§ Job:
Could you format the records from the line with "The image size" through the end as a Markdown table with the columns Row and Line, numbering each row, skipping blank lines, and leaving out the pictures?

— START OF Records —

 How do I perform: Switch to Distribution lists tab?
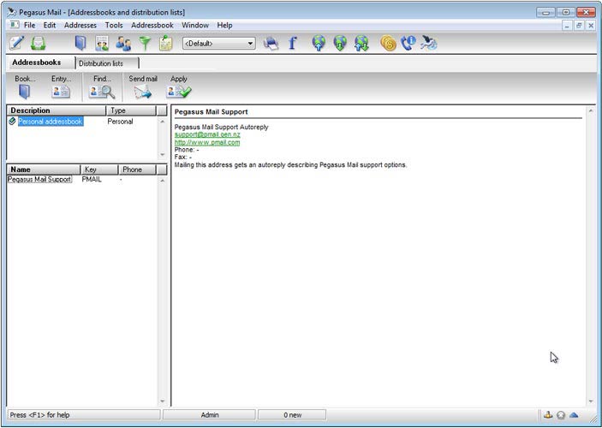(x=106, y=63)
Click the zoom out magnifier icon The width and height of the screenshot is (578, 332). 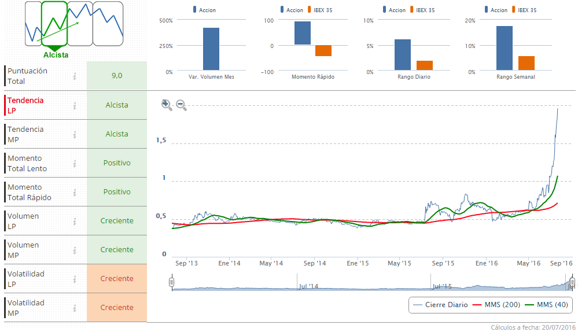pos(181,105)

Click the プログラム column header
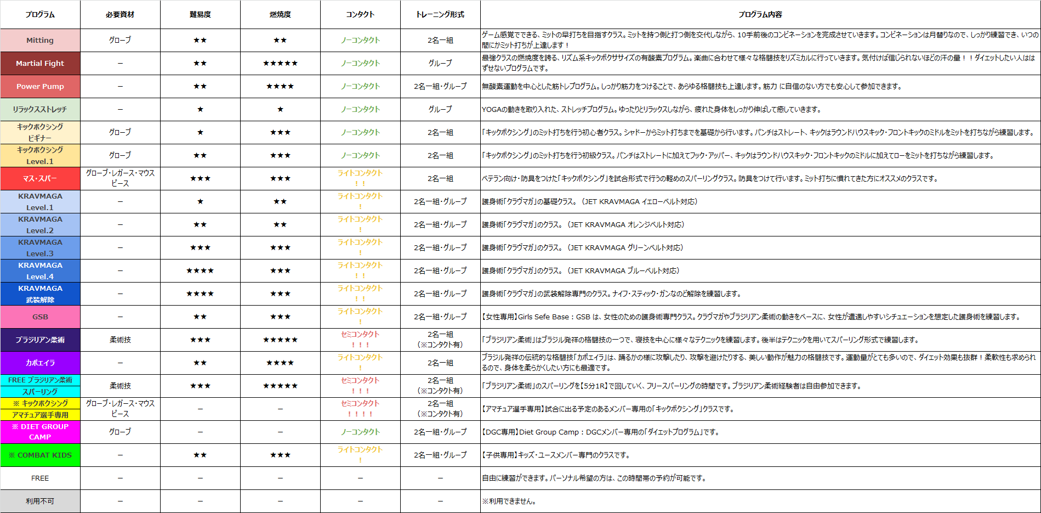[40, 14]
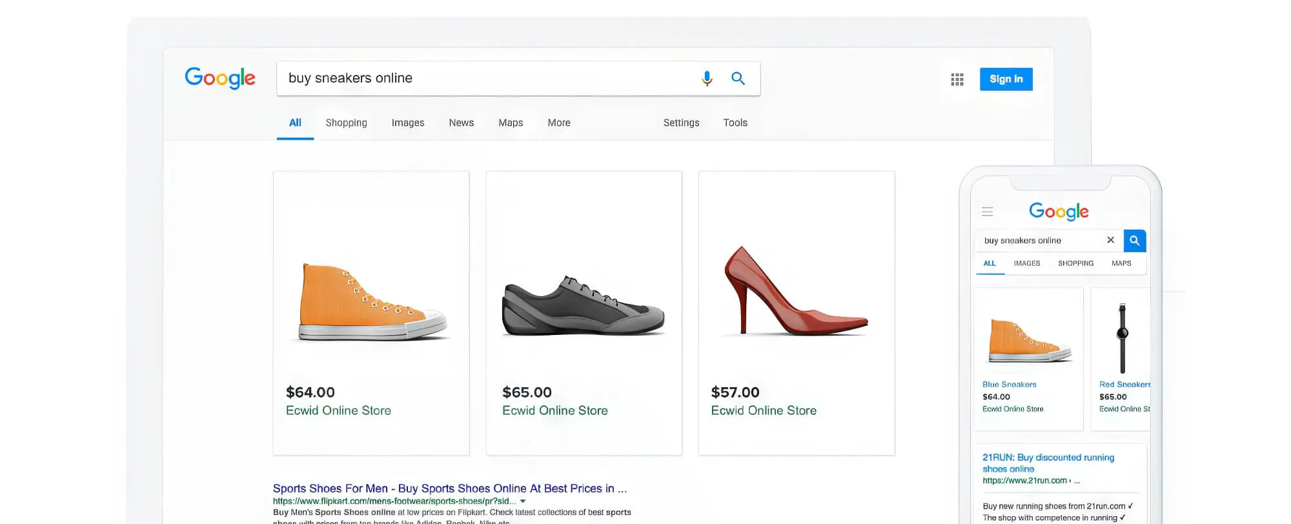Click the blue magnifier search icon

tap(738, 79)

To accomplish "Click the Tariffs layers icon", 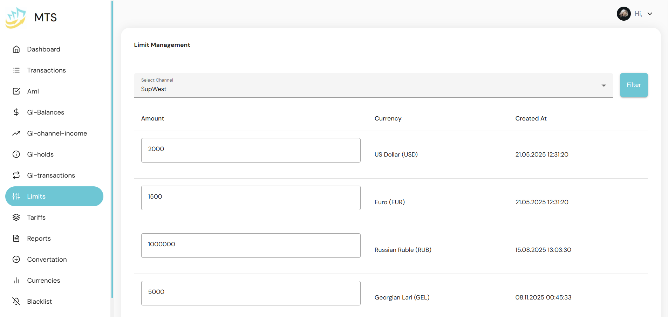I will [16, 218].
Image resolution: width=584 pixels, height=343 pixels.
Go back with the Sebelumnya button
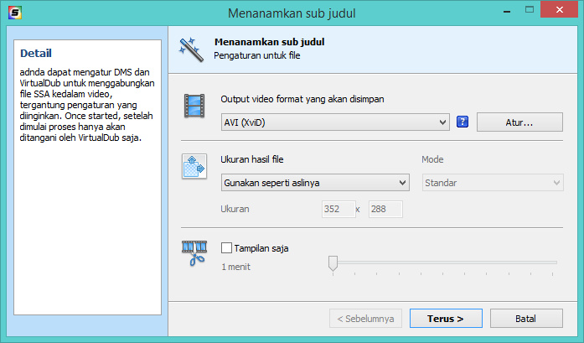tap(365, 319)
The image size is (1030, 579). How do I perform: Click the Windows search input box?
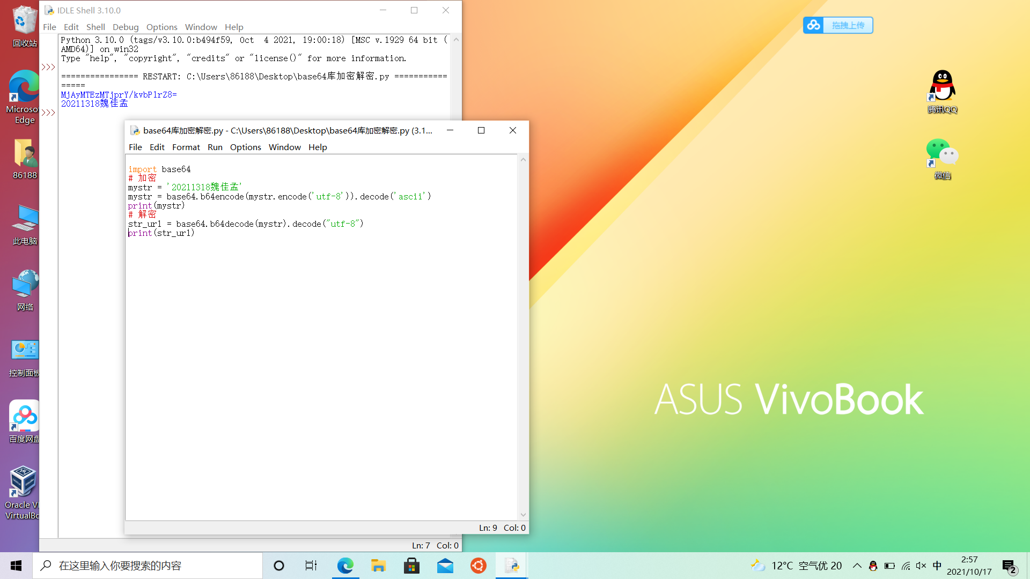click(x=148, y=566)
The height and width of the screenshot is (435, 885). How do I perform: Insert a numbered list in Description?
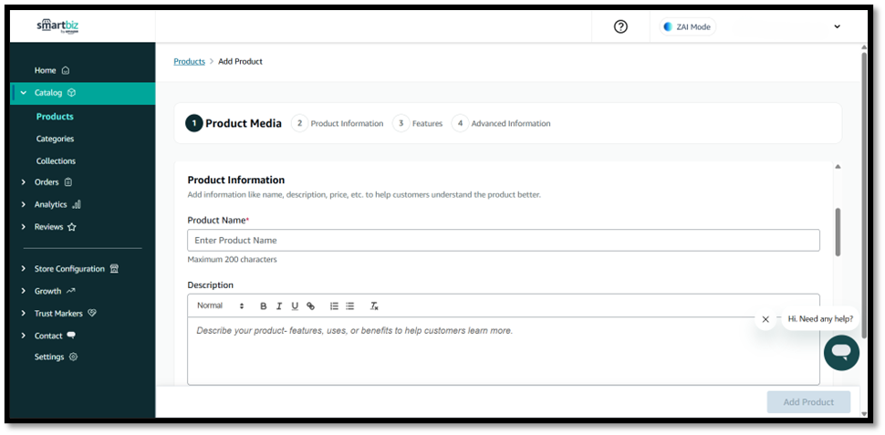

— END OF Records —

§ Expected output:
| Row | Line |
|---|---|
| 1 | The image size is (1030, 579). How do I perform: Click the Windows search input box? |
| 2 | click(x=148, y=566) |
| 3 | The height and width of the screenshot is (435, 885). How do I perform: Insert a numbered list in Description? |